▸ **Given records**:
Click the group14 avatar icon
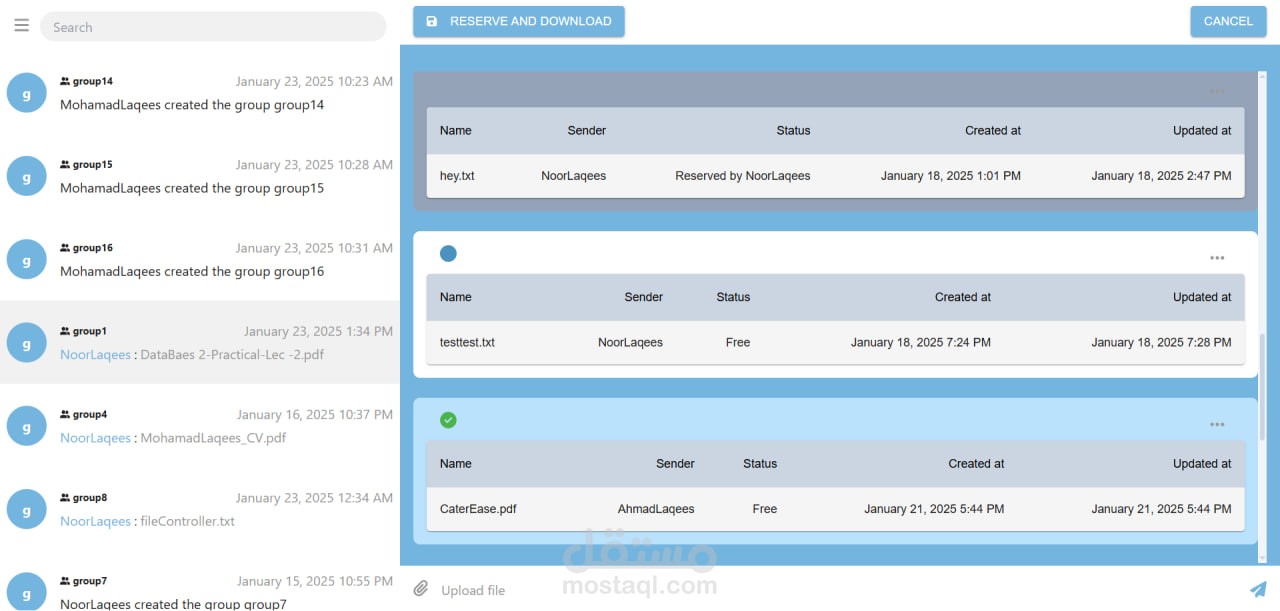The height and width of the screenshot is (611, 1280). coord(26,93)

--

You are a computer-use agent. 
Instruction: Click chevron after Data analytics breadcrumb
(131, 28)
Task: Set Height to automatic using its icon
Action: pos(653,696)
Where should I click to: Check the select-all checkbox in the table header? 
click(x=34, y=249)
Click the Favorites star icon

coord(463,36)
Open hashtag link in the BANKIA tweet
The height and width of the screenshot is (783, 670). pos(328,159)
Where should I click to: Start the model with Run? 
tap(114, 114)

==

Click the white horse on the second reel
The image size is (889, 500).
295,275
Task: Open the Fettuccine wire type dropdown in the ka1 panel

▸ **What the task requires**: Reproduce, word for word and in full, only the lines above that start at the line with "Click the white horse on the second reel" and run through the line with "Task: Open the", both ends included.

▸ **Task solution**:
Click the white horse on the second reel
The image size is (889, 500).
295,275
Task: Open the Fettuccine wire type dropdown in the ka1 panel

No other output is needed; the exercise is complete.